Well, it all comes down to this. NASA has given SpaceX the thumbs up to become the first company in its Commercial Crew program to send humans into space. The race between SpaceX and Boeing, which had hoped its Starliner spacecraft would be the first to send humans to space from American soil in roughly a decade, is nearing its end.
The launch, which won’t take place for another couple of months, will be the culmination of an incredible amount of work on the part of SpaceX, which has seen its fair share of setbacks along the way.
The mission will see a pair of NASA astronauts — Doug Hurley and Bob Behnken — travel from Earth to the International Space Station. Being able to send US astronauts to the space station without relying on seats aboard Russian rockets has been a major goal for NASA, and it hired both Boeing and SpaceX to come up with crewed spacecraft capable of filling that need.
Early on, most analysts assumed Boeing would be the first to get the all-clear from NASA to send humans to space. However, as months passed it became clear that SpaceX was hitting its milestones more rapidly than its competitor. It was all going so well for SpaceX… until it didn’t.

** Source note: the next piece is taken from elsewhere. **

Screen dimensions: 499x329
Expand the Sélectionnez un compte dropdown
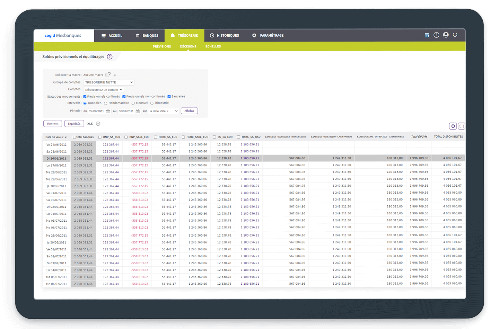[104, 90]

In April 2019, a static test of Crew Dragon resulted in an explosion and a total loss of the vehicle. An investigation was launched and NASA noted that there would be significant delays as a result. This seemed to open the door for Boeing to take the lead, but the company’s Starliner spacecraft ran into its own laundry list of problems and recently had to abort an unmanned trip to the space station after a glitch caused the ship to burn too much fuel early on.
Now, with 2020 well underway and NASA desperate for a vehicle to send astronauts into space, it seems SpaceX will cross the finish line first. The launch, which is currently expected to take place in early May, will be one for the record books.